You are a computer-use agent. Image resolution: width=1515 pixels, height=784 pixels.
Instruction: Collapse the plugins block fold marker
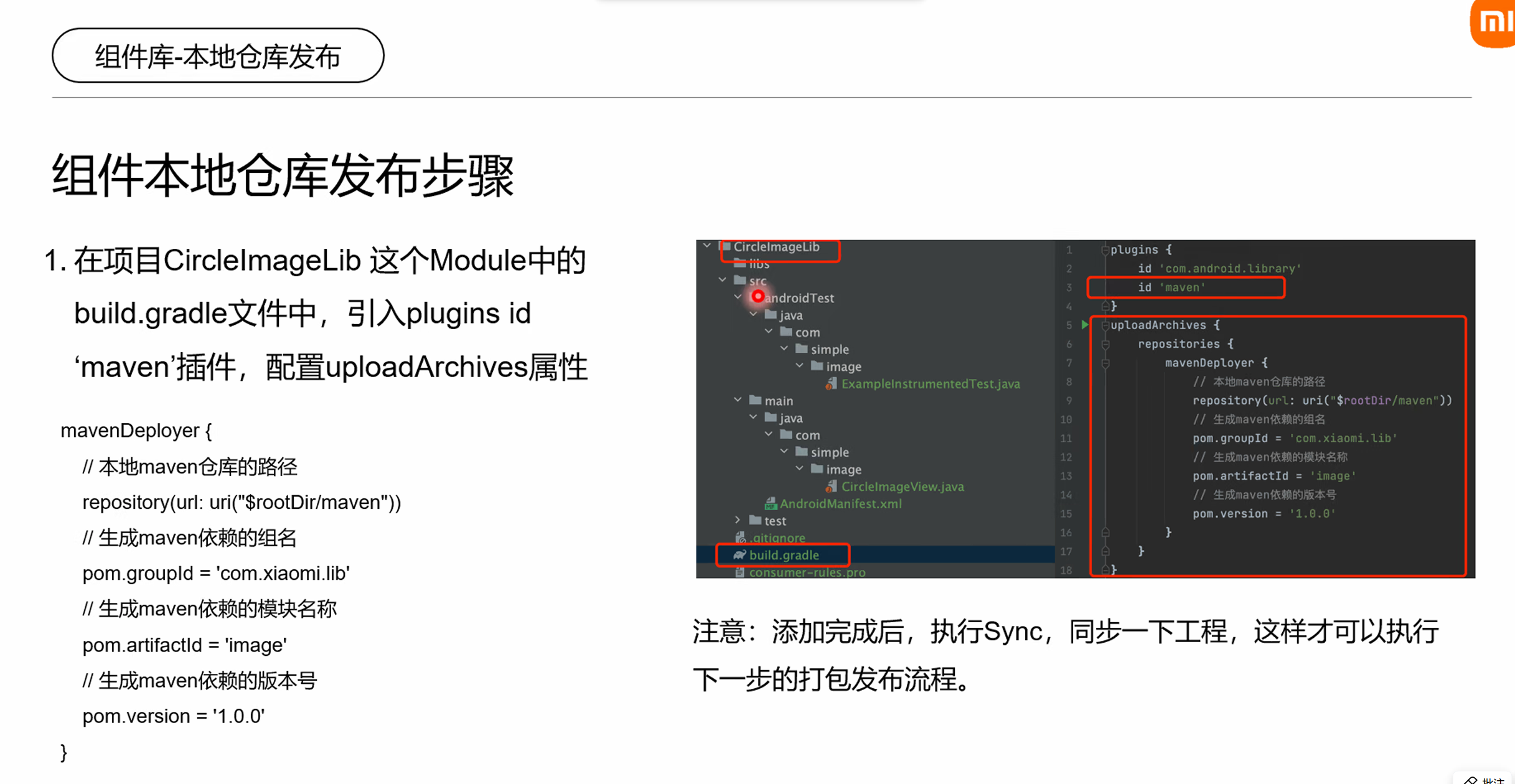pyautogui.click(x=1105, y=250)
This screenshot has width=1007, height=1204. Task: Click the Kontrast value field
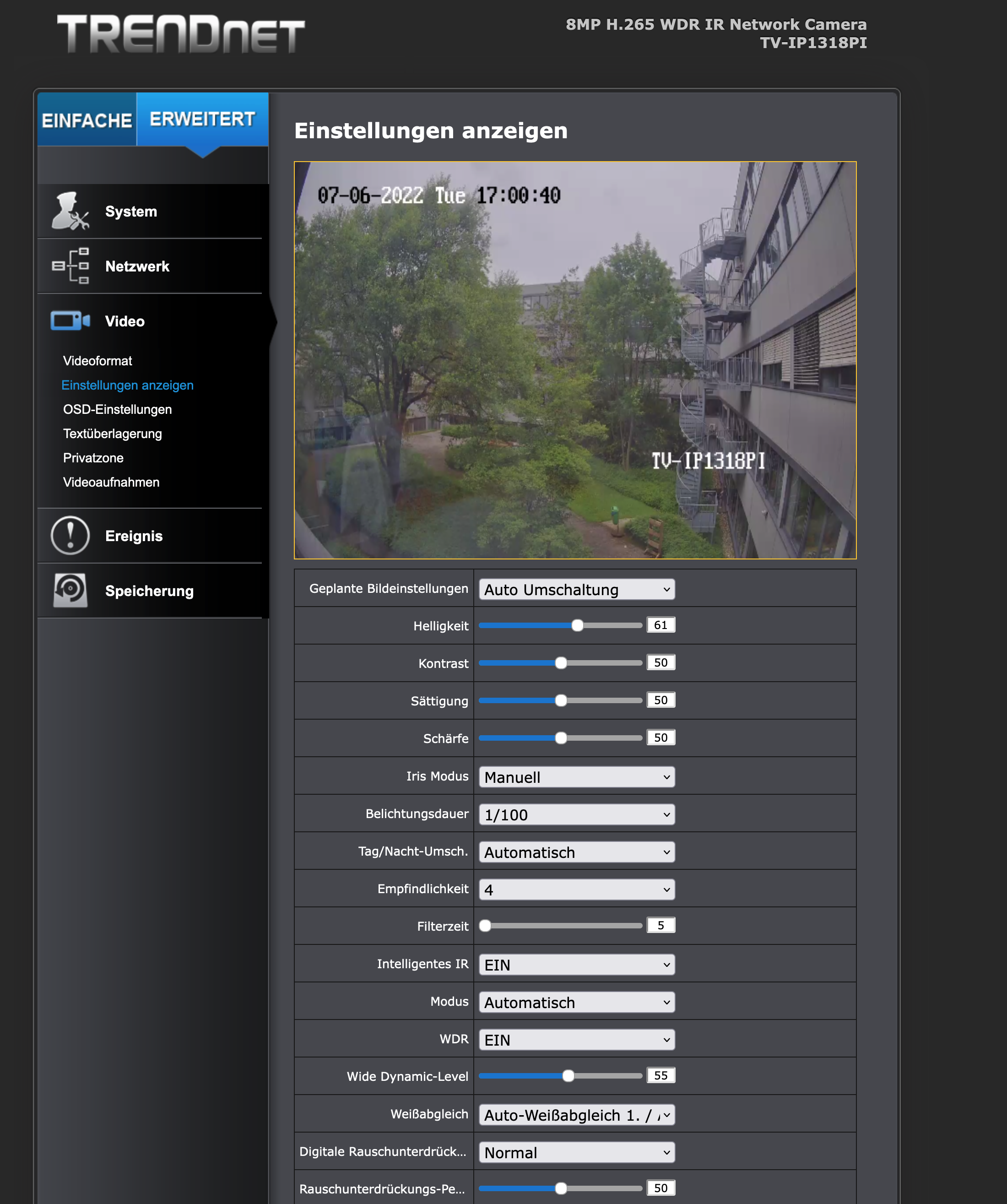click(660, 663)
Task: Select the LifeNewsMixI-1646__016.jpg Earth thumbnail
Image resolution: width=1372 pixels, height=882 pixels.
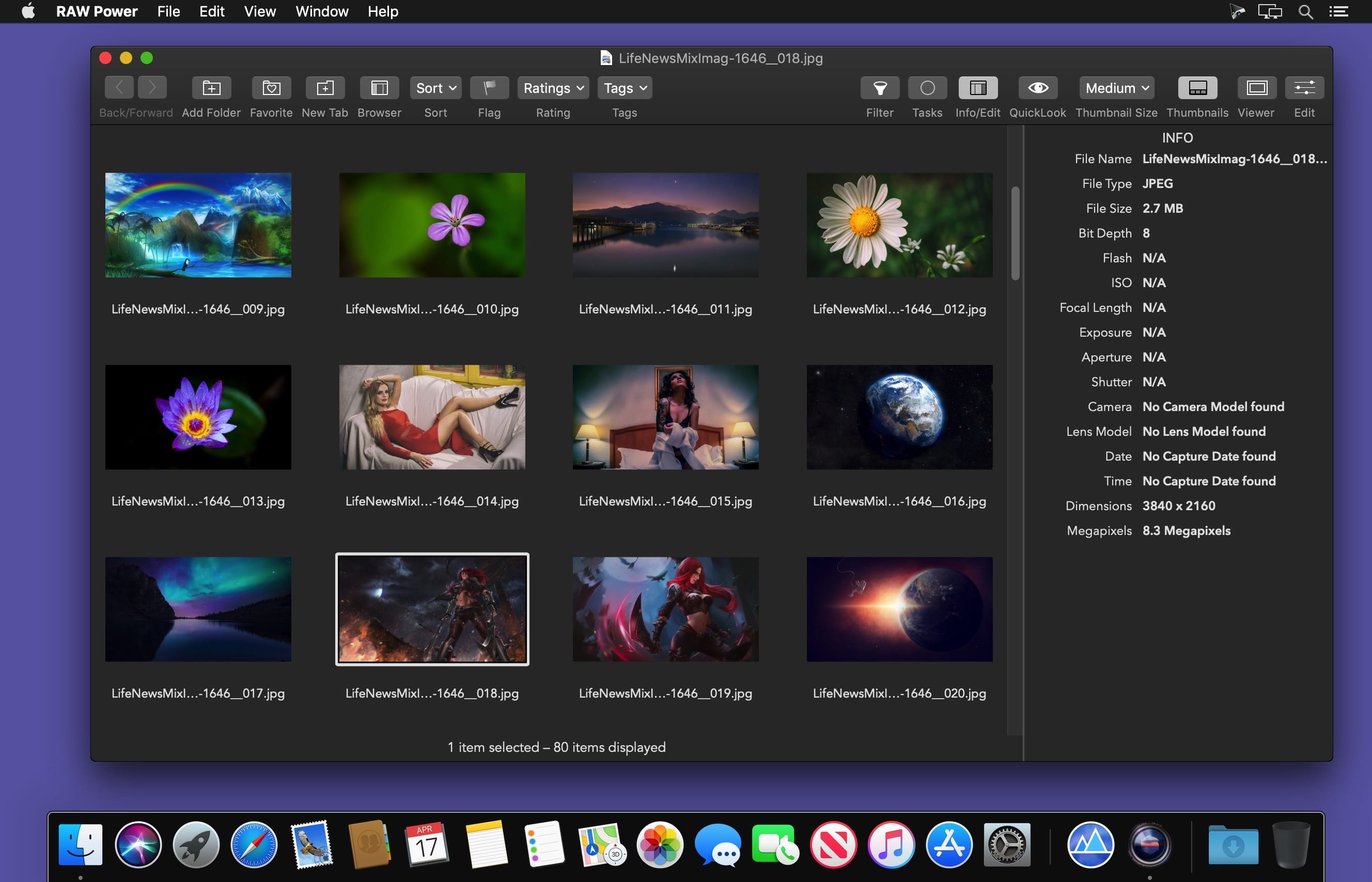Action: (x=899, y=417)
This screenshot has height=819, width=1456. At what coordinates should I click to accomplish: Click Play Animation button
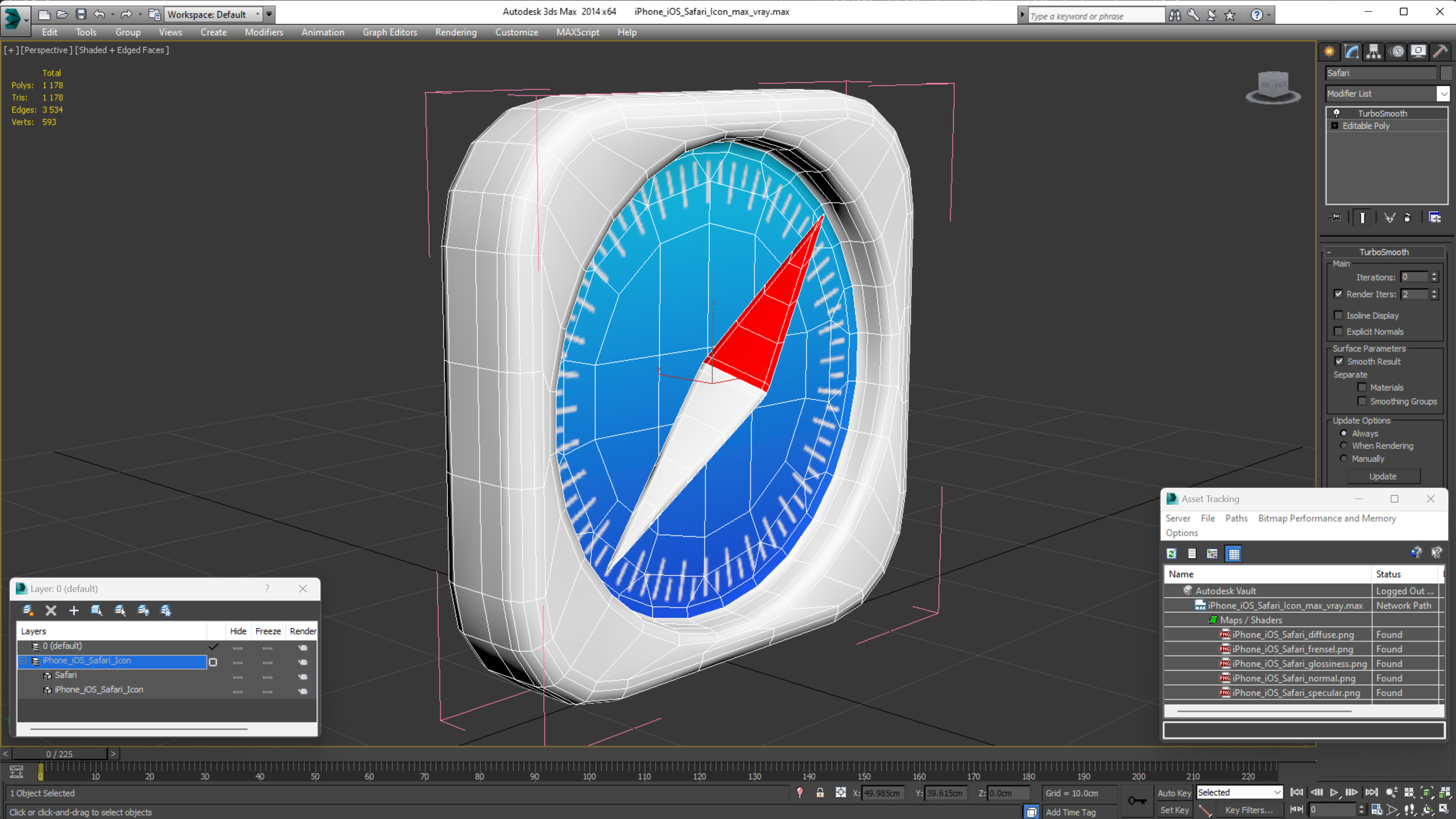1334,792
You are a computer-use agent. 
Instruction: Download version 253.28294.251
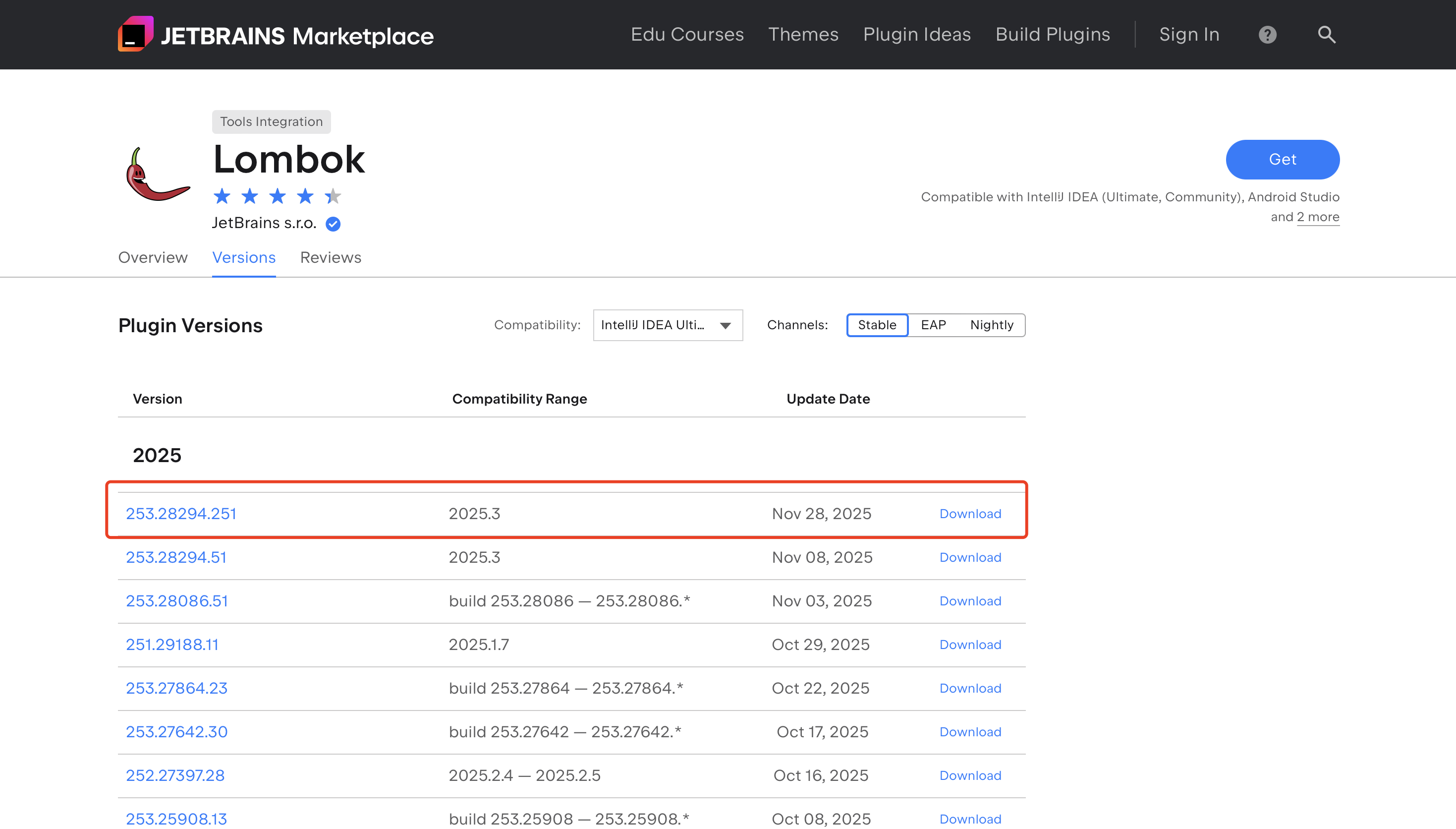coord(970,514)
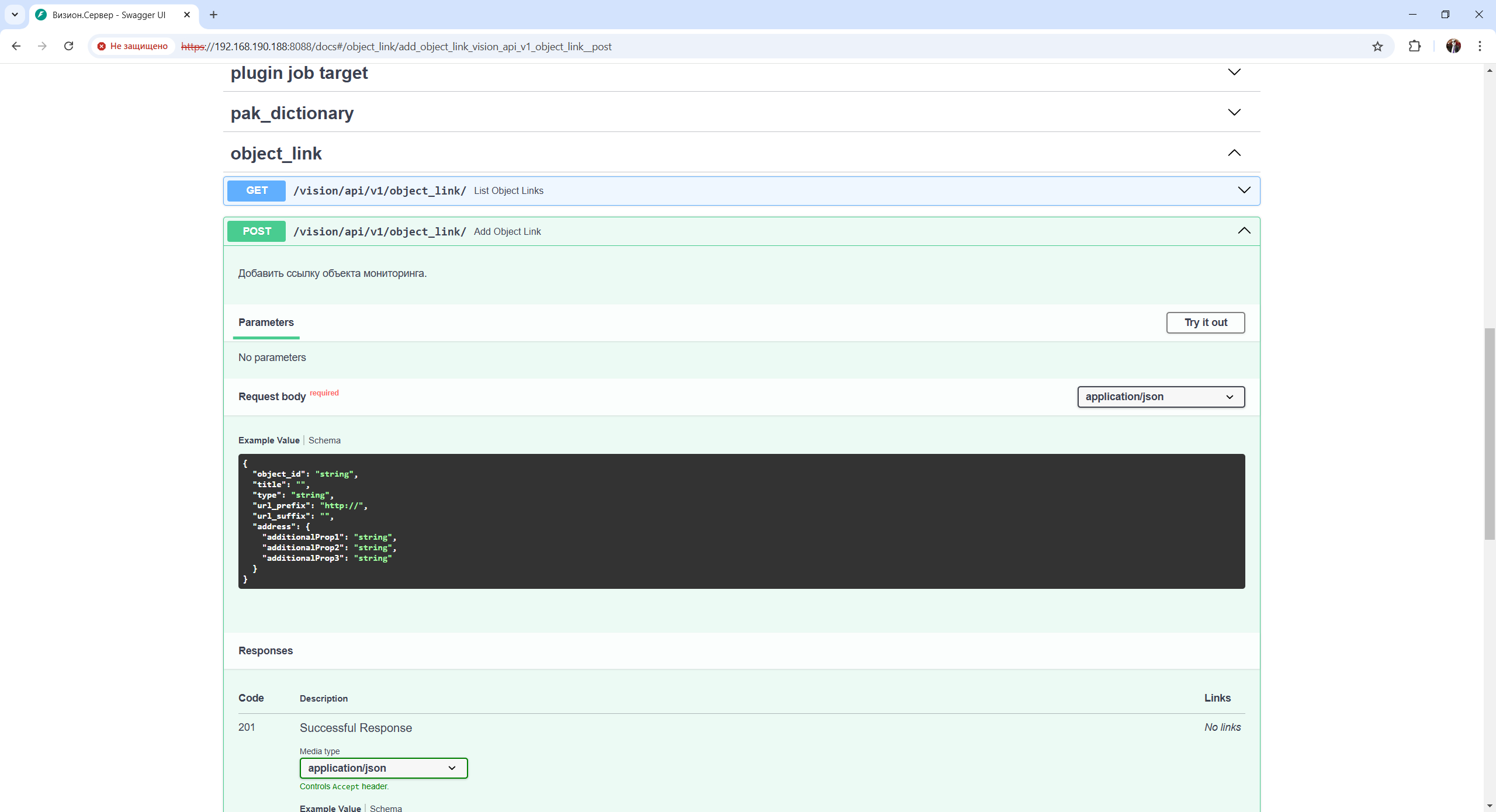Bookmark this page with star icon
Viewport: 1496px width, 812px height.
[x=1377, y=46]
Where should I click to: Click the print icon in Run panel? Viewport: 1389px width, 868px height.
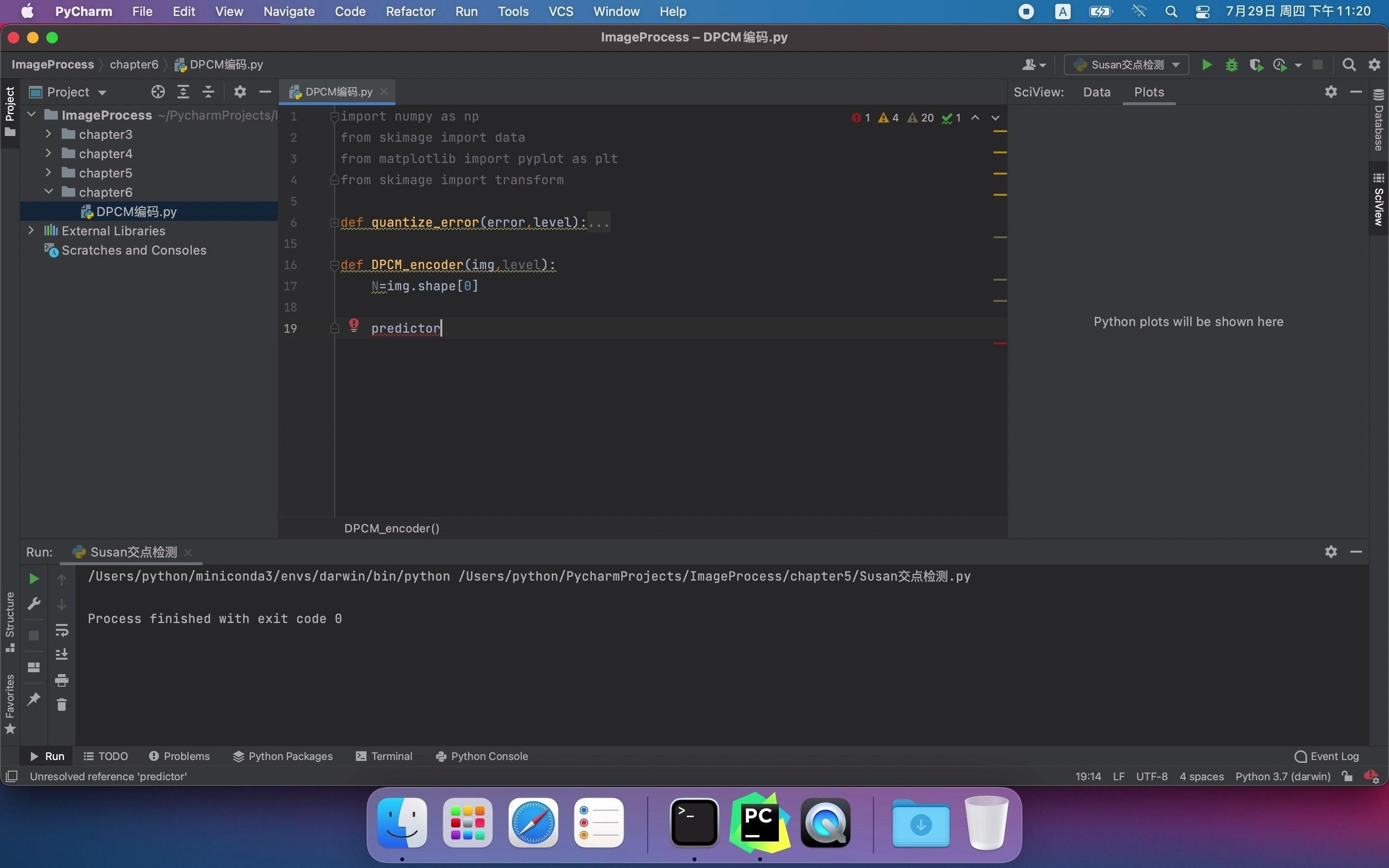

## EXERCISE:
The records above must be returned exactly, with each picture omitted.

## TASK SOLUTION:
You are a computer-use agent. Image resolution: width=1515 pixels, height=784 pixels.
Instruction: Collapse the plugins block fold marker
pyautogui.click(x=1105, y=250)
This screenshot has width=1007, height=1204. Task: Click the Kontrast value field
click(660, 663)
Task: Select the LifeNewsMixI-1646__016.jpg Earth thumbnail
Image resolution: width=1372 pixels, height=882 pixels.
Action: (x=899, y=417)
This screenshot has height=819, width=1456. At what coordinates should I click to accomplish: Click Play Animation button
1334,792
You are a computer-use agent. 
Instruction: Download version 253.28294.251
coord(970,514)
Bookmark this page with star icon
Viewport: 1496px width, 812px height.
[x=1377, y=46]
Where should I click to: Click the print icon in Run panel? Viewport: 1389px width, 868px height.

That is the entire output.